### Record list
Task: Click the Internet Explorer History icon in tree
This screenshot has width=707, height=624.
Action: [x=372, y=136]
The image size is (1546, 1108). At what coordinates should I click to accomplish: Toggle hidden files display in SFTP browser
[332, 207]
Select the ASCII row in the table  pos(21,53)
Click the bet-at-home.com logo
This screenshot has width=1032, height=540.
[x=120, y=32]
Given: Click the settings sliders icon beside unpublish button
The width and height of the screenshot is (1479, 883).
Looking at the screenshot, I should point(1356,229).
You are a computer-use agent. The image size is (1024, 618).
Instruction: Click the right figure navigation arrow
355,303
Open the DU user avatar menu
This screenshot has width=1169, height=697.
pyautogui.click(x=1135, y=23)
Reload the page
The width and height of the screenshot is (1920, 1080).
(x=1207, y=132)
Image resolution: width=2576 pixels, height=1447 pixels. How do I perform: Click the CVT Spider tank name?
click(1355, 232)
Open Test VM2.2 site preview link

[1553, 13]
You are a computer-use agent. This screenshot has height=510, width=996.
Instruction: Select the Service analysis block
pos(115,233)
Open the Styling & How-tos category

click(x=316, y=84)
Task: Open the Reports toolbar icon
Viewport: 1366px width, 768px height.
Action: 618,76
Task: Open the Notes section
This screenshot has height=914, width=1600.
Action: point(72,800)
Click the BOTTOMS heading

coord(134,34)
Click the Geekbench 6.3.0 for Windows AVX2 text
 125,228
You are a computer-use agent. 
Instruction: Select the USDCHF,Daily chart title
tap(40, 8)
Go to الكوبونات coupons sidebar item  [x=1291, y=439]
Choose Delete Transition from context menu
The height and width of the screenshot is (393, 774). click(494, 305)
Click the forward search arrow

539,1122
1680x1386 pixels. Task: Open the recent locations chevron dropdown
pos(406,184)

### Task details
Rewrite all of the data above with "Instruction" swapped for "Command" everywhere it occurs, changing nothing else.

### Correct result
Task: Click the Internet Explorer History icon in tree
This screenshot has width=707, height=624.
Action: [x=372, y=136]
The image size is (1546, 1108). At what coordinates should I click to accomplish: Toggle hidden files display in SFTP browser
[332, 207]
Select the ASCII row in the table  pos(21,53)
Click the bet-at-home.com logo
This screenshot has width=1032, height=540.
[x=120, y=32]
Given: Click the settings sliders icon beside unpublish button
The width and height of the screenshot is (1479, 883).
Looking at the screenshot, I should point(1356,229).
You are a computer-use agent. The image size is (1024, 618).
Command: Click the right figure navigation arrow
355,303
Open the DU user avatar menu
This screenshot has width=1169, height=697.
pyautogui.click(x=1135, y=23)
Reload the page
The width and height of the screenshot is (1920, 1080).
(x=1207, y=132)
Image resolution: width=2576 pixels, height=1447 pixels. How do I perform: Click the CVT Spider tank name?
click(1355, 232)
Open Test VM2.2 site preview link

[1553, 13]
You are a computer-use agent. This screenshot has height=510, width=996.
Command: Select the Service analysis block
pos(115,233)
Open the Styling & How-tos category

click(x=316, y=84)
Task: Open the Reports toolbar icon
Viewport: 1366px width, 768px height.
Action: 618,76
Task: Open the Notes section
This screenshot has height=914, width=1600.
Action: point(72,800)
Click the BOTTOMS heading

coord(134,34)
Click the Geekbench 6.3.0 for Windows AVX2 text
 125,228
You are a computer-use agent. 
Command: Select the USDCHF,Daily chart title
tap(40, 8)
Go to الكوبونات coupons sidebar item  [x=1291, y=439]
Choose Delete Transition from context menu
The height and width of the screenshot is (393, 774). click(494, 305)
Click the forward search arrow

539,1122
1680x1386 pixels. Task: Open the recent locations chevron dropdown
pos(406,184)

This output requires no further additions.